In the blockchain, information ends up stored in blocks that record all transactions ever done through the network. Therefore, it allows validating the existence of assets to be traded and ownership. The technology requests several nodes to agree on a transaction to process it. 

Blockchain’s proponents believe it lets individuals perform transactions safely without the costs or security risks that accompany the intermediaries required in conventional transactions.
The NIST report’s authors hope it will be useful to businesses that want to make clear-eyed decisions about whether blockchain would be an asset to their products.

“We want to help people understand how blockchains work so that they can appropriately and usefully apply them to technology problems,” said Dylan Yaga, a NIST computer scientist who is one of the report’s authors. “It’s an introduction to the things you should understand and think about if you want to use blockchain.”

The NIST document, whose full title is “Draft NIST Interagency Report (NISTIR) 8202: Blockchain Technology Overview,” introduces the concept of blockchain, discusses its use in electronic currency, and shows its broader applications.

A blockchain is a decentralized ledger that maintains transaction records on different computers simultaneously. Once a group, or block, of records is entered into the ledger, the block’s information is connected mathematically to other blocks, forming a chain of records.
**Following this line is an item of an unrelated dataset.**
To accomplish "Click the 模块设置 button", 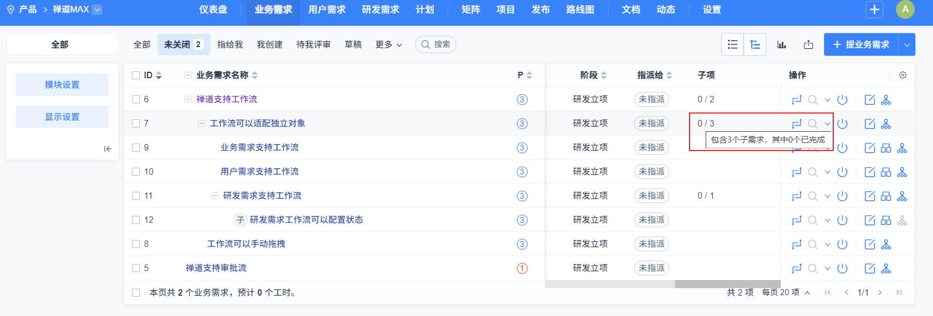I will click(x=62, y=85).
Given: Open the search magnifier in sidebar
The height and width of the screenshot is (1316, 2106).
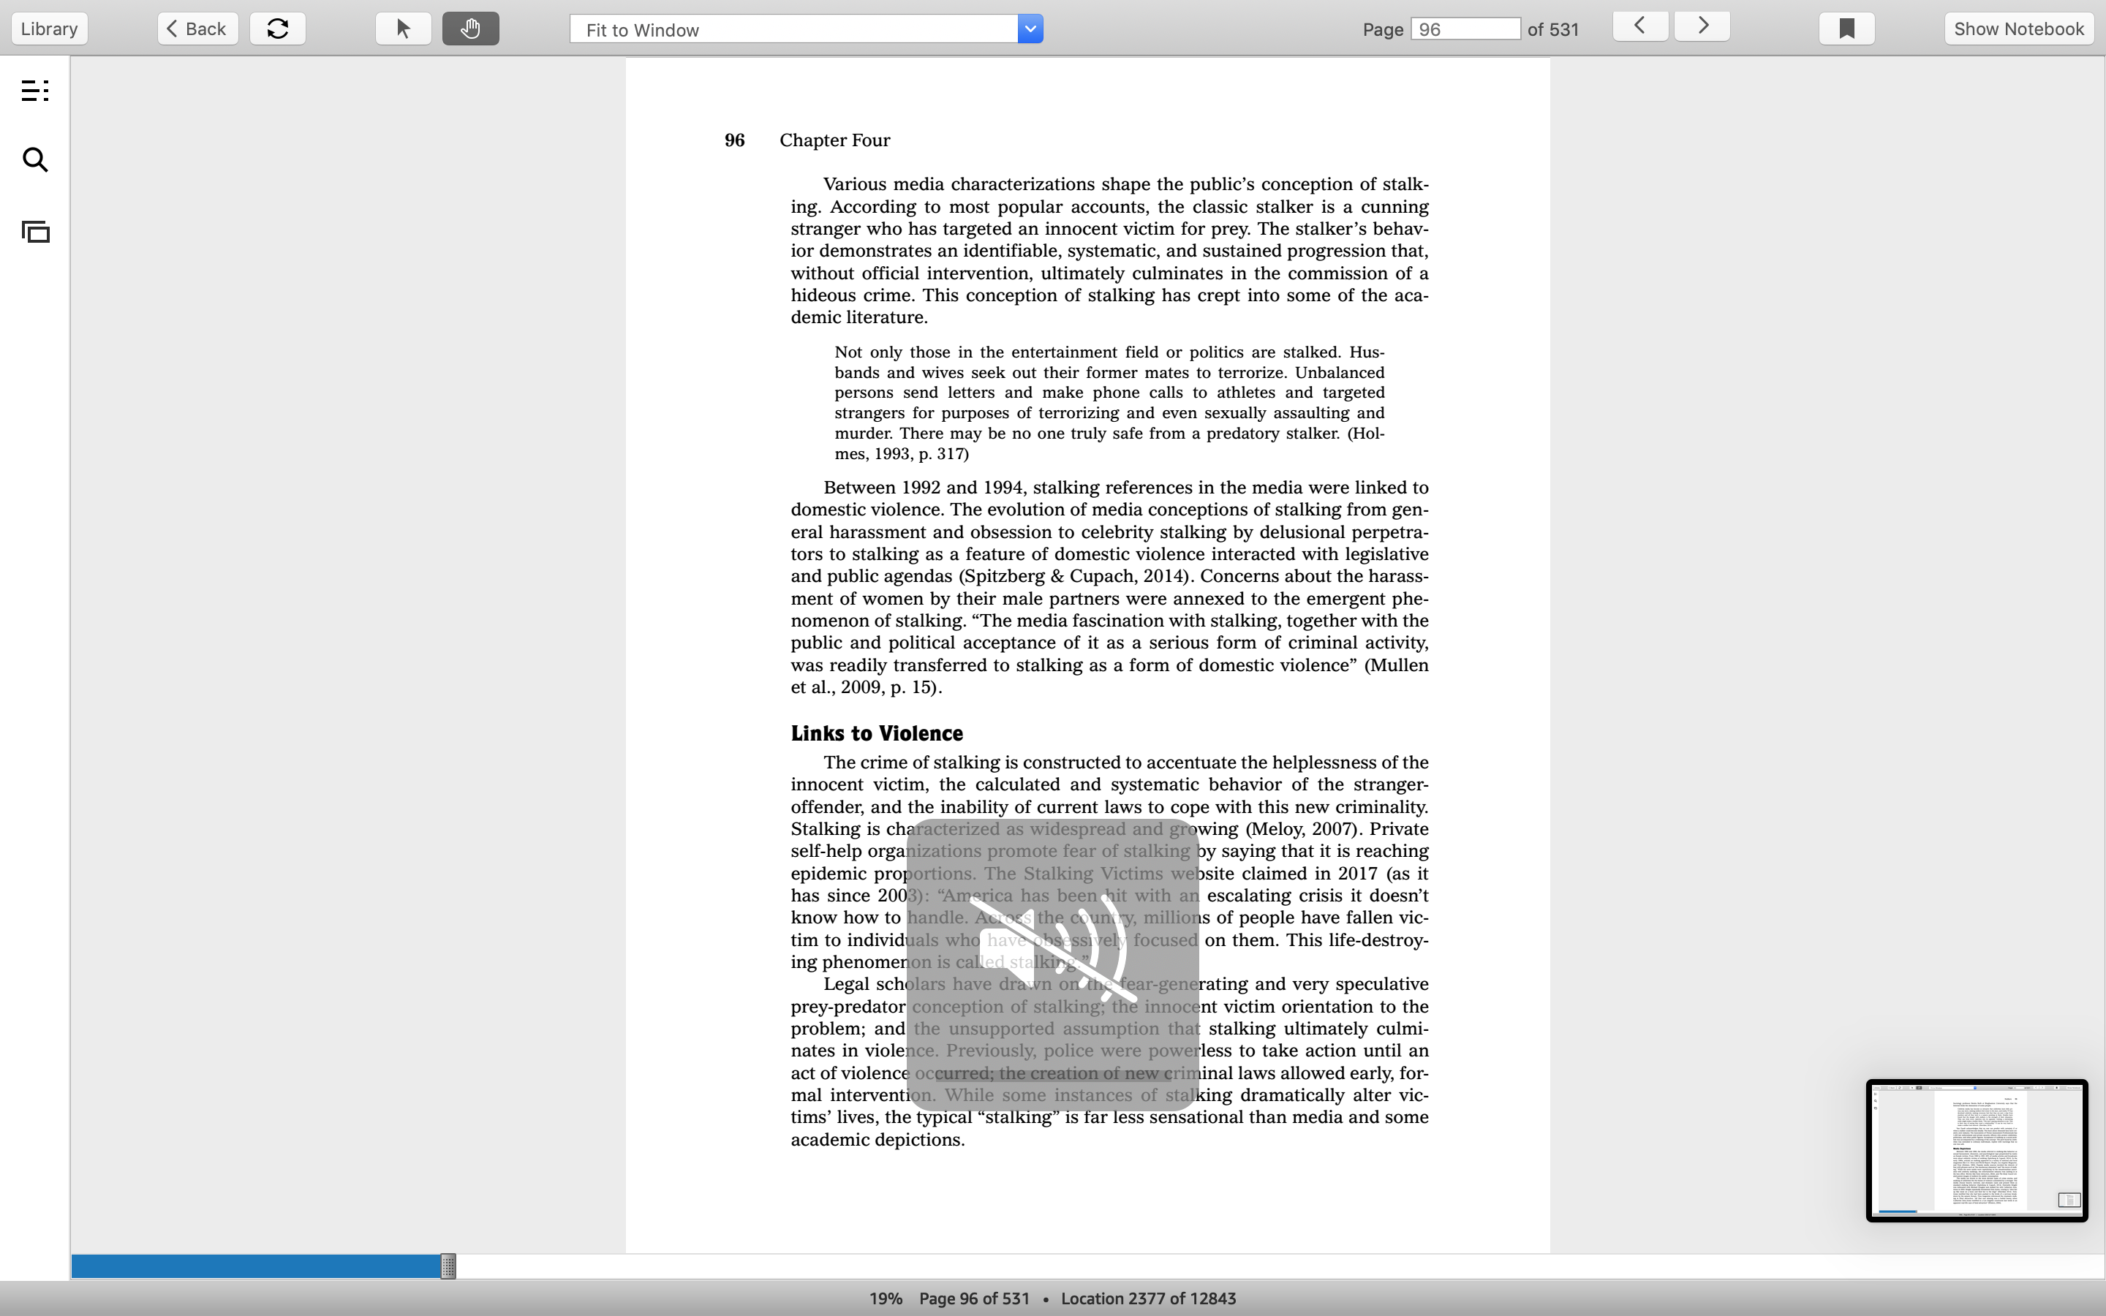Looking at the screenshot, I should (35, 160).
Because of this mathematical relationship, the information in a block cannot be altered without changing all subsequent blocks in the chain and creating a discrepancy that other record-keepers in the network would immediately notice. In this way, blockchain technology produces a dependable ledger without requiring record-keepers to know or trust one another, which eliminates the dangers that come with data being kept in a central location by a single owner.

Blockchain has attracted enough supporters there are now several hundred digital currencies on the market, and the companies are investigating ways to employ blockchain numbers. Because the market is growing so rapidly, several stakeholders, customers and agencies asked NIST to create a straightforward description of blockchain so newcomers to the marketplace could enter with the same knowledge about the technology.

“Blockchain is a powerful new paradigm for business,” Yaga said. “People should use it—if it’s appropriate.”

The question is when it is appropriate. As with any new tool, there can be a temptation to employ it purely for its novelty value. The report outlines some possible use cases, including banking, supply chain management and keeping track of insurance transactions. The report, Yaga said, was created partly to help IT managers make informed decisions about whether blockchain is the right tool for a given task.

“In the corporate world, there’s always a push to adopt new technologies,” Yaga said. “Blockchain is today’s shiny new toy, and there’s a big push to adopt it because of that. We want to help people to see past the hype — as lofty a goal as that is.”